Now it is clear why "all Corps personnel" had to get flash lights. The building was without lights and electrical power for many - if not all - "wet" tests conducted on the pump units and the drive units after dark for many weeks. One only has to read the memo and the attachments to see that there were such tests conducted nearly every night. All of this was confirmed by MWI's spokesperson, Mike Powers, in the Gambit article. Powers claims generators for lights were brought in later (assumedly after the timespan of Ms. Garzino's memo, which covers April, 2006. Of course, the testing was about 2/3rd's done by the time she handed in her memo, so we'd only be talking about around two more weeks before testing was finished.). However, even a single night without lighting should be unacceptable to any company that truly values its' employees' safety and the safety of federal employees working in its facility. That such a situation continued for weeks - apparently without any additional attention from the state fire marshall or OSHA - is scary. Finally, if this haphazard approach to testing is typical, what questions does it raise about the construction and assembly of the pumps?

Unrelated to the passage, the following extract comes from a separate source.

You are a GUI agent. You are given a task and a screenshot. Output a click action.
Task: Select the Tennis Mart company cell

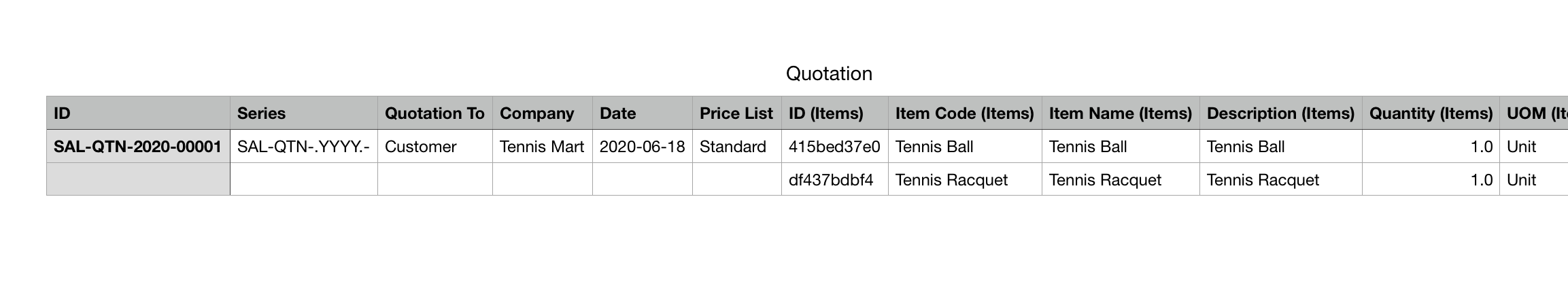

  • Wow. The more you dig the scarier it gets!

    By Blogger spocko, at March 26, 2007 2:38 PM  

  • OSHA Regulatory Impact
    Here are some of the changes in industrial safety regulation brought about by OSHA:

    • Guards on all moving parts - By 1970, there were guards to prevent inadvertent contact with most moving parts that were accessible in the normal course of operation. With OSHA, use of guards was expanded to cover essentially all parts where contact is possible.
    • Permissible exposure levels (PEL) - Maximum concentrations of chemicals stipulated by law for chemicals and dusts. They cover only around 600 chemicals and most are based on research from the 1950's and 1960's
    • Personal protective equipment (PPE) - broader use of respirators, gloves, coveralls, and other protective equipment when handling hazardous chemicals; goggles, face shields, ear protection in typical industrial environments
    • Lockout/tagout - In the 1980s, requirements for locking out energy sources in an "off" condition when performing repairs or maintenance
    • Confined space - In the 1990s, specific requirements for air sampling and use of a "buddy system" when working inside tanks, manholes, pits, bins, and similar enclosed areas
    • Hazard Communication (HazCom) - Also known as the "Right to Know" standard, it was issued as 29CFR1910.1200 in November 25, 1983 (48 FR 53280, requires developing and communicating information on the hazards of chemical products used in the workplace.
    • Process Safety Management (PSM) - Issued in 1992 as 29CFR1910.119 in an attempt to reduce large scale industrial accidents. Although enforcement of the standard has been spotty, its principles have long been widely accepted by the petrochemical industry.
    • Bloodborne Pathogens (BBD)- In 1990, OSHA issued a standard designed to prevent health care (and other) workers from being exposed to bloodborne pathogens such as hepatitis B and HIV.